++++ Recorded information

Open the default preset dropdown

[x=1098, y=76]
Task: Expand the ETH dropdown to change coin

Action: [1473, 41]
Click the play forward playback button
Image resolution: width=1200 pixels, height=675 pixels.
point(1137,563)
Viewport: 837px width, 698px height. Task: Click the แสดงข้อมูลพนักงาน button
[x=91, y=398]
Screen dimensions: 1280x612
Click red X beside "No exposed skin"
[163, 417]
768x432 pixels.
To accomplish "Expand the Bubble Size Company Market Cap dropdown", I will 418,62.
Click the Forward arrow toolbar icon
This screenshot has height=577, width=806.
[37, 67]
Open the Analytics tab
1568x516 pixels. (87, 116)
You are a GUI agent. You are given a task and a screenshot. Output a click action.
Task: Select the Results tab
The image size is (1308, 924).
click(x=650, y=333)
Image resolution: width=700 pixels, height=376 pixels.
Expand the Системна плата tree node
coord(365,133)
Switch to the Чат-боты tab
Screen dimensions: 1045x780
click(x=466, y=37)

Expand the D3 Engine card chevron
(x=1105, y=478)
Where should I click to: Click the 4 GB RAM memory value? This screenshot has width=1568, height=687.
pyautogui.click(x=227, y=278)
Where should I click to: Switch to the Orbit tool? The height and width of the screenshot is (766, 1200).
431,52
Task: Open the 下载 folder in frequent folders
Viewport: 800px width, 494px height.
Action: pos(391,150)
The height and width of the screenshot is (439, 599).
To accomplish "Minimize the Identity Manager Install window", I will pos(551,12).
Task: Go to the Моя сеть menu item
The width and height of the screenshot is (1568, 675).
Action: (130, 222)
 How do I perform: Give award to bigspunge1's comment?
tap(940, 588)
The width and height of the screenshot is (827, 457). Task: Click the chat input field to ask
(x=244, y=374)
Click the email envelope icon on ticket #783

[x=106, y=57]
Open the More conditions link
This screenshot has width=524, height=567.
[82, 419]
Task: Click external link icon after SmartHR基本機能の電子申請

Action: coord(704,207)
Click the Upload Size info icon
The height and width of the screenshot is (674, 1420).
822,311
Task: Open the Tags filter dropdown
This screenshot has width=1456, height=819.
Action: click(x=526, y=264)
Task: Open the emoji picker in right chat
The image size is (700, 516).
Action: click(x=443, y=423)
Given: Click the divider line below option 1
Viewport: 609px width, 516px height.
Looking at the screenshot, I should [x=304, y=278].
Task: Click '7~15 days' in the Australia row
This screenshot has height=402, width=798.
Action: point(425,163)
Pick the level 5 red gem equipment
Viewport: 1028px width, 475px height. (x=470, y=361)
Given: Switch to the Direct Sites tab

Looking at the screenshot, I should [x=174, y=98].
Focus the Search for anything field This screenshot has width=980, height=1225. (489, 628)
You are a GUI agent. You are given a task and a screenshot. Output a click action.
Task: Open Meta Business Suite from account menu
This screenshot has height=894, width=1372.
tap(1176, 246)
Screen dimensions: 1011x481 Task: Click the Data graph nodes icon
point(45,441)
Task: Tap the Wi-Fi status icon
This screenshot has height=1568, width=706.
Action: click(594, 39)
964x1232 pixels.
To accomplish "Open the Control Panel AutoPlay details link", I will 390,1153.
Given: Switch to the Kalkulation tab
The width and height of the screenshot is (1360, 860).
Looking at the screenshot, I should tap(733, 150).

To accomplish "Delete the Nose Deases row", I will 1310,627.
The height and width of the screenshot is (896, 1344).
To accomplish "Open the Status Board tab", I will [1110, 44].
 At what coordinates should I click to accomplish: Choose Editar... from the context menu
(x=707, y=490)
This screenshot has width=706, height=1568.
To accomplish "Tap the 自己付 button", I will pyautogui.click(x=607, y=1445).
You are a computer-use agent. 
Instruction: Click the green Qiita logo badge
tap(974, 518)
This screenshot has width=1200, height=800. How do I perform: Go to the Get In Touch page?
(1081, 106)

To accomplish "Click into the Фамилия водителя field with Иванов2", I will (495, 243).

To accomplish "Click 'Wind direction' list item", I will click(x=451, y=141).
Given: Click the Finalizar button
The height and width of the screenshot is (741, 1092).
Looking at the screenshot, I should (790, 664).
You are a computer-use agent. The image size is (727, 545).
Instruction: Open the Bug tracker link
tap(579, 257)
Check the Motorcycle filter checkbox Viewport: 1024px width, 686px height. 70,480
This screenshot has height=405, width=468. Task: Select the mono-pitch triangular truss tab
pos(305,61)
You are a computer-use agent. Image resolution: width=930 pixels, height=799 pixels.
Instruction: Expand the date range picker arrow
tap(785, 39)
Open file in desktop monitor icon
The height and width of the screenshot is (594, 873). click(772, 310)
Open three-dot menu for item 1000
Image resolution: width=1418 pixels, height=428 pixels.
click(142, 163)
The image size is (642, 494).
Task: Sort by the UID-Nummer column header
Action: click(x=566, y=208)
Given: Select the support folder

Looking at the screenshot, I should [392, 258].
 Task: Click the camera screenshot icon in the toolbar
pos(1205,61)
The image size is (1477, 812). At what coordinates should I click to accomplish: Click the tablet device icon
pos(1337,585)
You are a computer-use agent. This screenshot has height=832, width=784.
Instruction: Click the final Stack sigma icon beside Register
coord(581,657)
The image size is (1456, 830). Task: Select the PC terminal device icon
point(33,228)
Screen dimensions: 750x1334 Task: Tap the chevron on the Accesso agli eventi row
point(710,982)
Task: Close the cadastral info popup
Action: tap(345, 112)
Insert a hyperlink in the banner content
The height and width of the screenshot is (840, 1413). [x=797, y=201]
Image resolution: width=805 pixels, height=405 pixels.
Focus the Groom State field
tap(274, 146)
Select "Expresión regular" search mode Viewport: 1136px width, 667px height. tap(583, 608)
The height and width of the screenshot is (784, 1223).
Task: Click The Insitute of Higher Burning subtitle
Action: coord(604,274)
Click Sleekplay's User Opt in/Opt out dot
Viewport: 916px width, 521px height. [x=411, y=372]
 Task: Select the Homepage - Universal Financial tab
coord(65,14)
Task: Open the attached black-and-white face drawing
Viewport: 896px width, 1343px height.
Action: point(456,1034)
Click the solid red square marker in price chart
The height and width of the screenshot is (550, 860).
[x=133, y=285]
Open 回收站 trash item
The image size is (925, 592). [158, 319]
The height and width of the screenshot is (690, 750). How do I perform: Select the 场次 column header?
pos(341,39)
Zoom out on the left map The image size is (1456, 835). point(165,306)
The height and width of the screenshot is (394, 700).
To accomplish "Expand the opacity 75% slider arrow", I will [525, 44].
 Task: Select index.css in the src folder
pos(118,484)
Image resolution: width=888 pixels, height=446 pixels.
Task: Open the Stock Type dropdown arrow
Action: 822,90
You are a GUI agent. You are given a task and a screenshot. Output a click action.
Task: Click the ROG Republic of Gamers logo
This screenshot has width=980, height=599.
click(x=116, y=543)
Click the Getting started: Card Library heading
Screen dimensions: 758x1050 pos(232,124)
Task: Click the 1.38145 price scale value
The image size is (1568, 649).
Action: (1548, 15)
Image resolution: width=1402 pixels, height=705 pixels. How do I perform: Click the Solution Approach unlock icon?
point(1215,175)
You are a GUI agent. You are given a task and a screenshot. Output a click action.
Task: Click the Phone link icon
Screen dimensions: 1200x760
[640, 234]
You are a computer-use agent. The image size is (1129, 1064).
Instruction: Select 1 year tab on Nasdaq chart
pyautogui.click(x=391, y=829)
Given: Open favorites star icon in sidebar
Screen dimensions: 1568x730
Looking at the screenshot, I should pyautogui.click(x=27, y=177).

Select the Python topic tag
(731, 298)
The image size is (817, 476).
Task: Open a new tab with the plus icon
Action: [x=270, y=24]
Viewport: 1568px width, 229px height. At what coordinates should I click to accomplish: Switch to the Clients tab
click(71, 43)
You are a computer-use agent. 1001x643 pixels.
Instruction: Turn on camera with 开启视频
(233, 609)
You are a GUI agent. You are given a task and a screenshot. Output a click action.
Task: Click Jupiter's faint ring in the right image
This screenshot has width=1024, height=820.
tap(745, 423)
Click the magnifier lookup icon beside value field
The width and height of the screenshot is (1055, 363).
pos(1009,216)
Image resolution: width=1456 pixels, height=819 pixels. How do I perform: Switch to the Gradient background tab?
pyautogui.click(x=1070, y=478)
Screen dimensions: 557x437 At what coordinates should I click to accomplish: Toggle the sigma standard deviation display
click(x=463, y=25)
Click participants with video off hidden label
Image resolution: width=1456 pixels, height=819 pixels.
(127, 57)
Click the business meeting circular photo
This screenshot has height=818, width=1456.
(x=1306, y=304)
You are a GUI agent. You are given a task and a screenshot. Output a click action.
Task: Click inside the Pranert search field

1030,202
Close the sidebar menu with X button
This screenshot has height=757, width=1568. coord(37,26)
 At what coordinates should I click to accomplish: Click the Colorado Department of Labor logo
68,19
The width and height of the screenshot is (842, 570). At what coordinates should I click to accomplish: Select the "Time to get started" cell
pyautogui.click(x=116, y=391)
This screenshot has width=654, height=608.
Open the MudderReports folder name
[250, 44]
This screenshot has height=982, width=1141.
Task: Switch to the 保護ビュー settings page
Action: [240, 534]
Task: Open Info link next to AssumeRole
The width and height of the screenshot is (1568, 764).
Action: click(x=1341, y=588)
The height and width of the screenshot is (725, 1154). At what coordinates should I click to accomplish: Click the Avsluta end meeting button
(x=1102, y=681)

++++++++

• _Task to complete_: Can you repeat the records, starting with the line with "Task: Tap the Wi-Fi status icon" and going on through the line with "will [1110, 44].", swapping "Wi-Fi" for "Bluetooth" and leaving everything else unchanged?

• _The solution_:
Task: Tap the Bluetooth status icon
This screenshot has height=1568, width=706.
Action: click(594, 39)
964x1232 pixels.
To accomplish "Open the Control Panel AutoPlay details link", I will 390,1153.
Given: Switch to the Kalkulation tab
The width and height of the screenshot is (1360, 860).
Looking at the screenshot, I should tap(733, 150).

To accomplish "Delete the Nose Deases row", I will 1310,627.
The height and width of the screenshot is (896, 1344).
To accomplish "Open the Status Board tab", I will [1110, 44].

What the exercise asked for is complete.